From the works that Aminu Kano devoted his life to, Nigeria is now where children from orphanages can rise to become president of the country. Dr. Goodluck Jonathan did not emerge from an orphanage but he captured popular imagination before he collapsed under the weight of his lack of preparation for high office. Elsewhere, that has also been the story represented in one form or the other by the Abraham Lincolns, Obamas, Michael Jacksons, Bill Gates, Zuckerberg, Steve Jebb. Nobody says now he or she would not use Apple products or Bill Gates philanthropic gestures until s/he knows the father.

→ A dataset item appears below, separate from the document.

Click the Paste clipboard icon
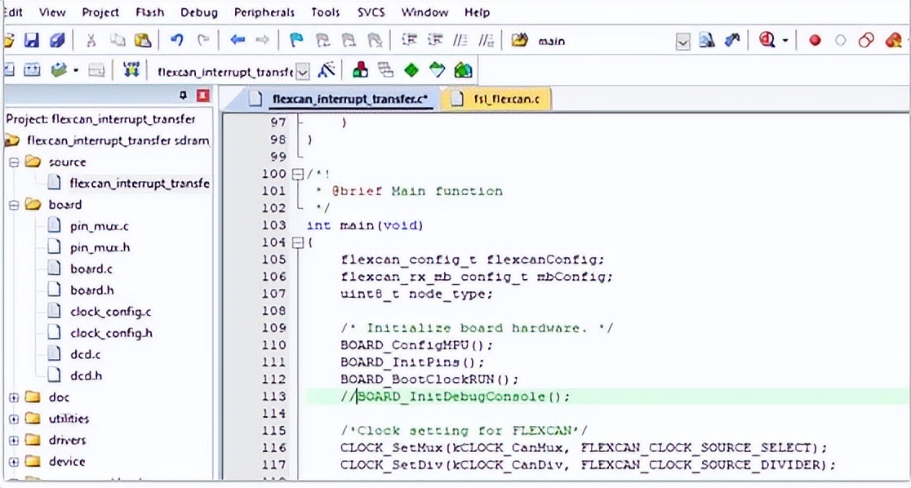911x488 pixels. coord(142,40)
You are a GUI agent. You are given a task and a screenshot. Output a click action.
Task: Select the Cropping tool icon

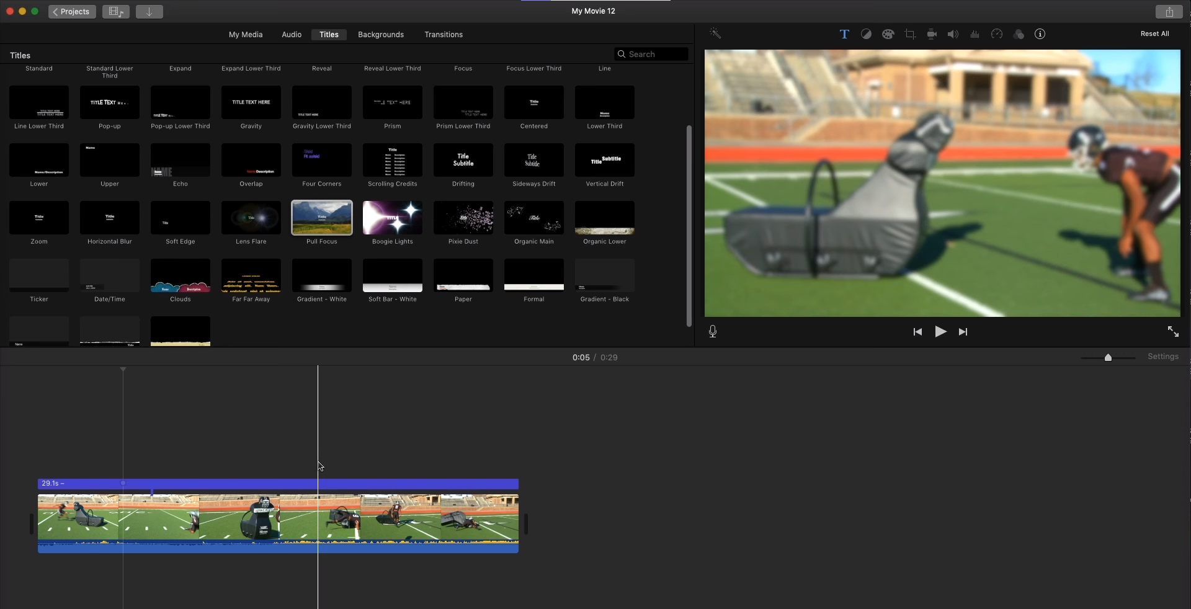pyautogui.click(x=910, y=35)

So, asked the critical gentlemen, where is this backwardness coming from when, in a way, President Muhammadu Buhari can claim to be a continuation of the work Aminu Kano started? While Aminu Kano’s ideological imagination of Nigeria forced open the democratic space for the children of the Talakawa to become whatever in Nigeria, many of them are some of the most corrupt today. Making war against corruption a cardinal commitment, warts and all, therefore, entitles Buhari to claim a space in the Aminu Kano political homestead. But, wouldn’t this neo-feudalism canvassed for him not cancel that out?

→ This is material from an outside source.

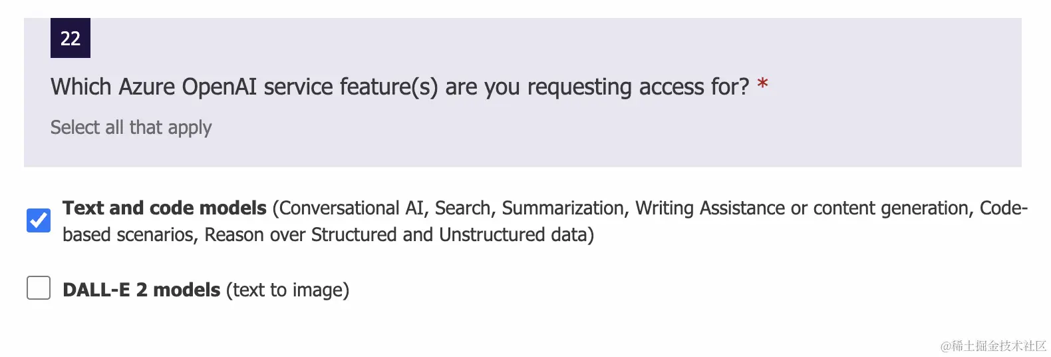Enable the DALL-E 2 models checkbox
The image size is (1051, 357).
tap(39, 288)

With people saying the North would have gone farther than what it is today if it had followed the path prescribed by Mallam Aminu Kano rather than the alternative options, the trend in Atiku-Buhari tussle might produce judicial victory but not social victory. That should be an issue of concern because, at a time when no game changer is on the horizon because politics or power is largely merely for power sake, a zero-sum game between those who are powerful is what no one would want. Why? Because, in most of such tests of strengths, the difference between victory and defeat are rarely distinguishable.